Joe Lepore and Jan Paladino, the American pilots of the Legacy executive jet, which collided on September 29 with Gol’s Boeing 737 over the Brazilian Amazon resulting in the death of all 154 people aboard, may be housed in the presidential suite of a five-star hotel in the glamorous beach of Copacabana, but they don’t seem even for a second to be enjoying the compulsory vacation courtesy of the Brazilian authorities.
Lepore and Paladino have had their American passport confiscated and they have been forced to stay confined in Rio’s JW Marriott hotel.
The pilots have been spending most of their time, according to hotel workers, locked inside their room watching TV, surfing the Internet and talking to friends and relatives in the Net or the telephone.
While the Avenida Atlântica hotel, among the best 15 hotels in Latin America according to Conde Nest, offers breathtaking views of the Sugar Loaf and the Corcovado and Copacabana beach is just across de street from their room, the Yankees keep their curtains closed.
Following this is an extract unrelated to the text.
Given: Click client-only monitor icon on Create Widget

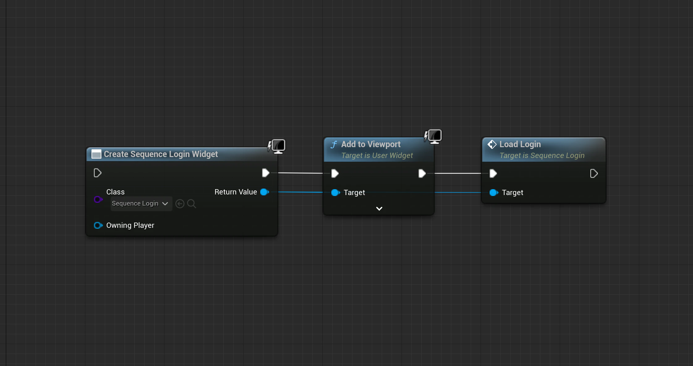Looking at the screenshot, I should point(277,146).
Although the Marriott also has several restaurants, including one with Japanese cuisine, as well as a swimming pool, sauna and a fitness center, the two pilots seem to be enjoying none of that.
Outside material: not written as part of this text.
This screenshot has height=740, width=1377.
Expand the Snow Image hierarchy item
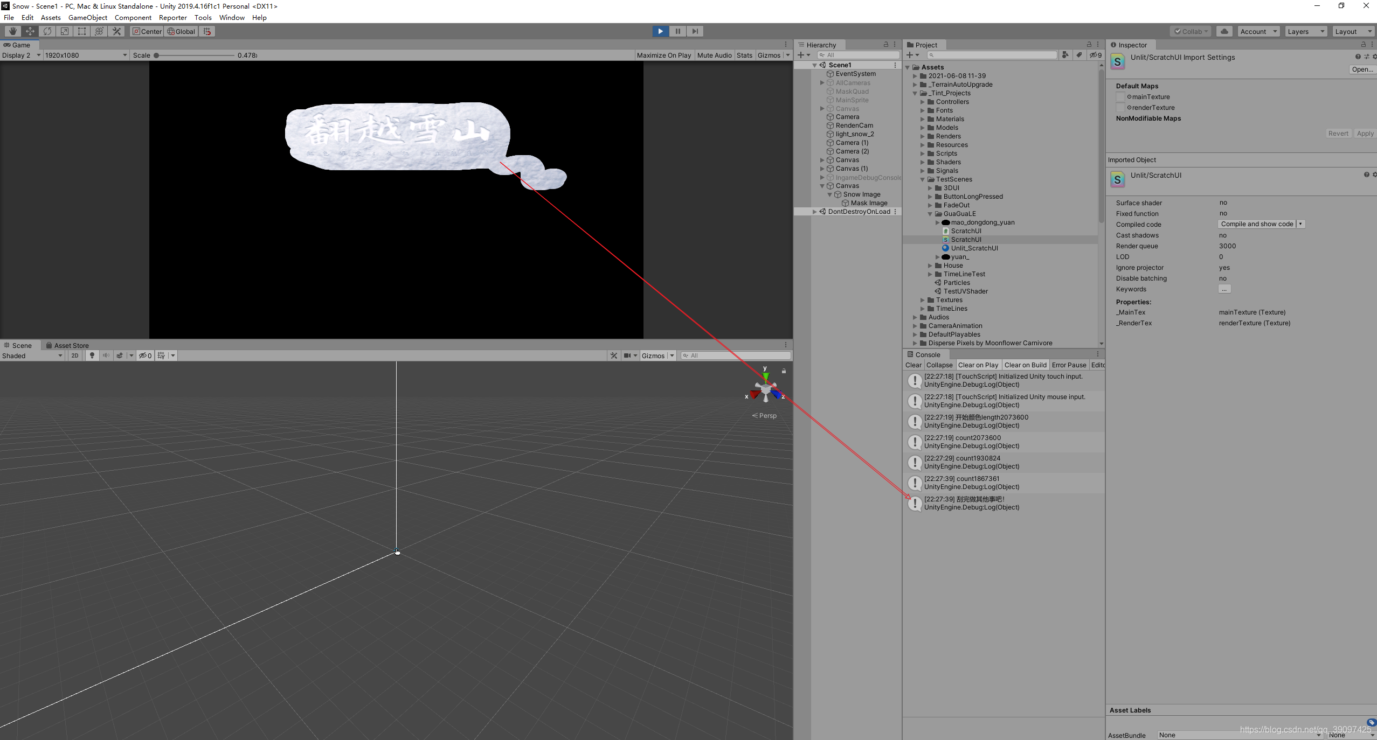point(829,194)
Their employer, New-York-based ExcelAire, the air-taxi company that bought the Legacy involved in the accident, is picking up the tab. The bill has already surpassed US$ 115,000 with the hotel charging a US$ 2,000 daily rate. Food, laundry and other expenses are all extra. The Brazilian contribution: they have been kept on a 24-hour watch.
For Theo Dias, the pilot’s lawyer, they are entirely justified in looking for privacy. And as he told Brazilian reporters: "Everybody is talking a lot about the trauma air traffic controllers are going through, but the same is happening to the pilots. And in their case they are in a foreign country, far from their families and insecure in regard to their future."
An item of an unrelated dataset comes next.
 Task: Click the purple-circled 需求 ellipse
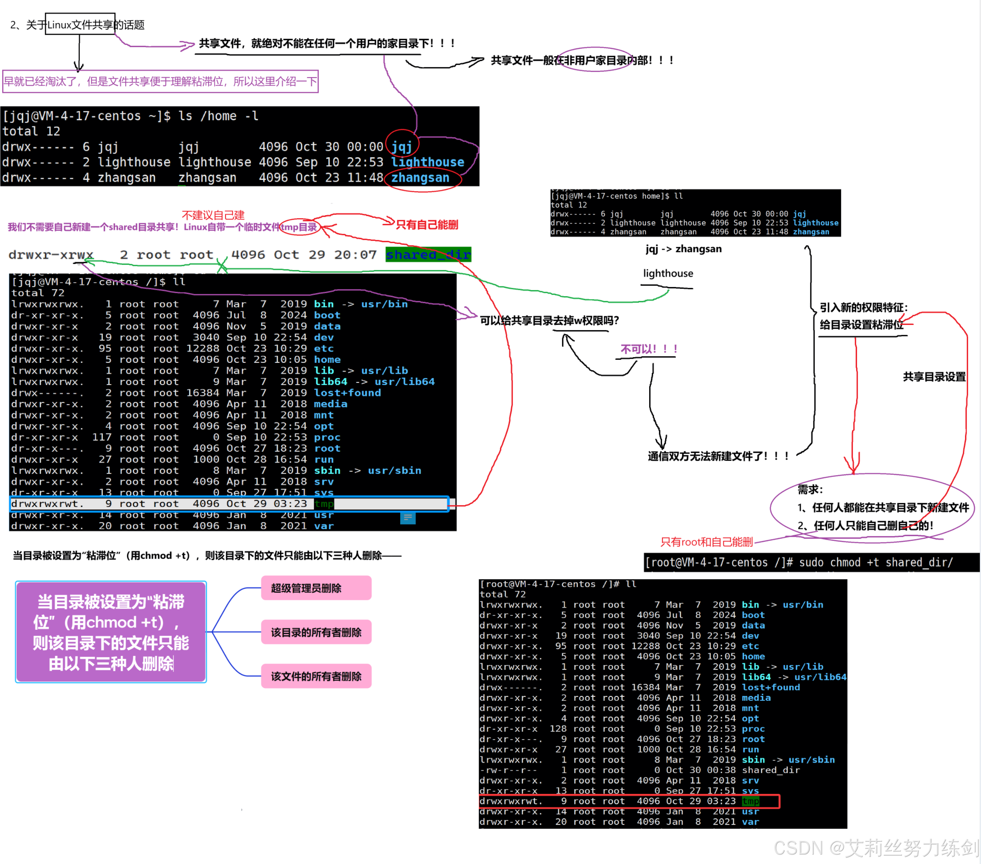(x=871, y=508)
The American pilots’ confinement in a Rio luxurious hotel has lasted now for almost two months. Both had their passports seized by Brazil’s Federal Police, on October 3, while they were being undergoing clinical exams at the Brazilian Air Force’s Airspace Medicine Center, in Rio.
The wives of both pilots came for a visit on October 7. Ellen Lepore, 41, and Melissa Paladin, 33, from New York, arrived in an American Airlines flight and went directly to the JW Marriott without talking to reporters. But they have returned to their own jobs and family in the US soon after the visit.
Several court filings by their lawyer haven’t convinced the Brazilian justice to let them go. On Friday, November 23, the First Region’s Regional Office of the Republic’s Attorney General issued the opinion that the Federal Justice in Sinop, state of Mato Grosso, has the right to keep holding the two foreign pilots.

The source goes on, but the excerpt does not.